Durante el Sábado Santo la Iglesia permanece junto al sepulcro del Señor, meditando su Pasión y Muerte, su descenso a los infiernos, y se abstiene absolutamente del sacrificio de la Misa, quedando desnudo el altar hasta que, después de la solemne vigilia o expectación nocturna de la Resurrección, se inauguren los gozos de la Pascua, con cuya exuberancia iniciarán los cincuenta días pascuales.

EN LA NOCHE PASCUAL

- Gén 1, 26-31. Al principio creó Dios el cielo y la tierra.
- Sal 103. R. Envía tu espíritu, Señor, y repuebla la faz de la tierra.
- Éx 14, 15--15. 1a. Los hijos de Israel entraron en medio del mar, por lo seco
- Salmo: Éx 15, 1-18. R. Cantaré al Señor, gloriosa es su victoria.
- Ez 36, 16-17a. 18-28. Derramaré sobre vosotros un agua pura, y os daré un corazón nuevo.
- Salm 50. R. Oh, Dios, crea en mí un corazón puro.
- Rom 6, 3-11.Cristo, una vez resucitado de entre los muertos, ya no muere más.
- Sal 117. R. Aleluya, aleluya, aleluya.

 

 

21 DOMINGO DE PASCUA DE LA RESURRECCIÓN DEL SEÑOR

Éste es el día en que actuó el Señor, la solemnidad de las solemnidades y nuestra Pascua: la Resurrección de nuestro Salvador Jesucristo según la carne.

- Hch 10, 34a. 37-43. Hemos comido y bebido con él después de su resurrección de entre los muertos.
- Sal 117. R. Este es el día que hizo el Señor: sea nuestra alegría y nuestro gozo.
- Col 3, 1-4. Buscad los bienes de allá arriba, donde está Cristo.
-Secuencia. Ofrezcan los cristianos.
- Jn 20, 1-9. Él había de resucitar de entre los muertos.

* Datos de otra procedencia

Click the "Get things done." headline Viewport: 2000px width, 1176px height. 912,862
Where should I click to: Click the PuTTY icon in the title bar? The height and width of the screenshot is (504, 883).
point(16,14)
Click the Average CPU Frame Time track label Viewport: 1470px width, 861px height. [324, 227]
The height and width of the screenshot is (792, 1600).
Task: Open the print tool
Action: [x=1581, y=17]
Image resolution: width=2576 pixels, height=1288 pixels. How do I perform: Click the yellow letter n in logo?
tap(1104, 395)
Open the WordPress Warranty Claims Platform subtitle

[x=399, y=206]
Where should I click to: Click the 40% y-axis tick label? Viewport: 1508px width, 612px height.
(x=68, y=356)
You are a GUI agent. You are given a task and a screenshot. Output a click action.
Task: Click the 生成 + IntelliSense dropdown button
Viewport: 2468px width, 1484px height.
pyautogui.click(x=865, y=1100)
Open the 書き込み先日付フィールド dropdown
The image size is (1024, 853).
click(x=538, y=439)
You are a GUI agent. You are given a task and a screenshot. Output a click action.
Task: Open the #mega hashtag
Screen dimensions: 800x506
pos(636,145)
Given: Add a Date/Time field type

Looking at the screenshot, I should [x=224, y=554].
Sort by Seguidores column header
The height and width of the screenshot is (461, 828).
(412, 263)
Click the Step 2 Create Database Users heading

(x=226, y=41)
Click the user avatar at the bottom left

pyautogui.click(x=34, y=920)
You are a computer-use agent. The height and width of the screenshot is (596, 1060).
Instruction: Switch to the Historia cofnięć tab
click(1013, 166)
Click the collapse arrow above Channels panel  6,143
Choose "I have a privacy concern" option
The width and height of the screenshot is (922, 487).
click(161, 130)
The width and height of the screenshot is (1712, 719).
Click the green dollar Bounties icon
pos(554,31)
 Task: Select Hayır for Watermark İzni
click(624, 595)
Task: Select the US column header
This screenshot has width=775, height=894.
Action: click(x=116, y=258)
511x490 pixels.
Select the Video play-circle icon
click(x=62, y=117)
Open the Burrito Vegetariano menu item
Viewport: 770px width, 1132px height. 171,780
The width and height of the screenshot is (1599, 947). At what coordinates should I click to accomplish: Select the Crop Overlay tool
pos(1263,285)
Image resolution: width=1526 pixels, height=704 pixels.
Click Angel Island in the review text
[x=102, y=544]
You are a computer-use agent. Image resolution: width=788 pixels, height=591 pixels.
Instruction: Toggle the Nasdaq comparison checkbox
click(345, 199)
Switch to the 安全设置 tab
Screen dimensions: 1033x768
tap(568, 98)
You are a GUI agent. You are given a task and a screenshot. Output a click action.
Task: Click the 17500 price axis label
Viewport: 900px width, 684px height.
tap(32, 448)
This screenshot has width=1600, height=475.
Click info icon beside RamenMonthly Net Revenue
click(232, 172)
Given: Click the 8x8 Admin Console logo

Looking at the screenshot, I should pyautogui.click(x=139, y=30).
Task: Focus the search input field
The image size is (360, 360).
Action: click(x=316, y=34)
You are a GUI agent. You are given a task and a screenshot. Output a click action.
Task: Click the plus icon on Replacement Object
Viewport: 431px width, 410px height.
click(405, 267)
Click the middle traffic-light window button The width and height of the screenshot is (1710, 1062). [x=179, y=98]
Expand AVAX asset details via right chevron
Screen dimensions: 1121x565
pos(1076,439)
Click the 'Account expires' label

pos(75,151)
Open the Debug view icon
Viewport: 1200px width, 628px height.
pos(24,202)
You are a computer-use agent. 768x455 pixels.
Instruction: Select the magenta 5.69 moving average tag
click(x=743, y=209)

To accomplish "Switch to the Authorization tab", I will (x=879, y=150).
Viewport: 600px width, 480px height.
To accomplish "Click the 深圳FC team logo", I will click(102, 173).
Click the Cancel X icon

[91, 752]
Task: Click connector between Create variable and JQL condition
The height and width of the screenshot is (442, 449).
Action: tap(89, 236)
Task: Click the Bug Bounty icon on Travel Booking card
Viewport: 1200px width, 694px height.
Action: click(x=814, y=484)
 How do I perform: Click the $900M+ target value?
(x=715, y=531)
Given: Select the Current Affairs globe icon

Cristo resurrección y vida.

Creemos que Cristo ha resucitado de entre los muertos porque aceptamos el testimonio de los apóstoles, que vieron el sepulcrfo vacío y creyeron; que comieron y bebieron con Él, después de su resurrección; testimonio que se nos transmite por la Iglesia a lo largo de los siglos (cf. Ev.y 1 lect.). Ocurrió el primer día de la semana que a partir de entonces es el día del Señor Resucitado, la piedra que desecharon los arquitectos, es ahora la piedra angular de la Iglesia (cf. sal. resp.). Por la fe y el bautismo hemos resucitado con Cristo, el verdadero Cordero que quitó el pecado del mundo, que muriendo destruyó nuestra muerte y resucitando restauró la vida (Pf). Por eso debemos buscar siempre los bienes del cielo, donde esta Cristo sentdo a la derecha de Dios (2 lect.).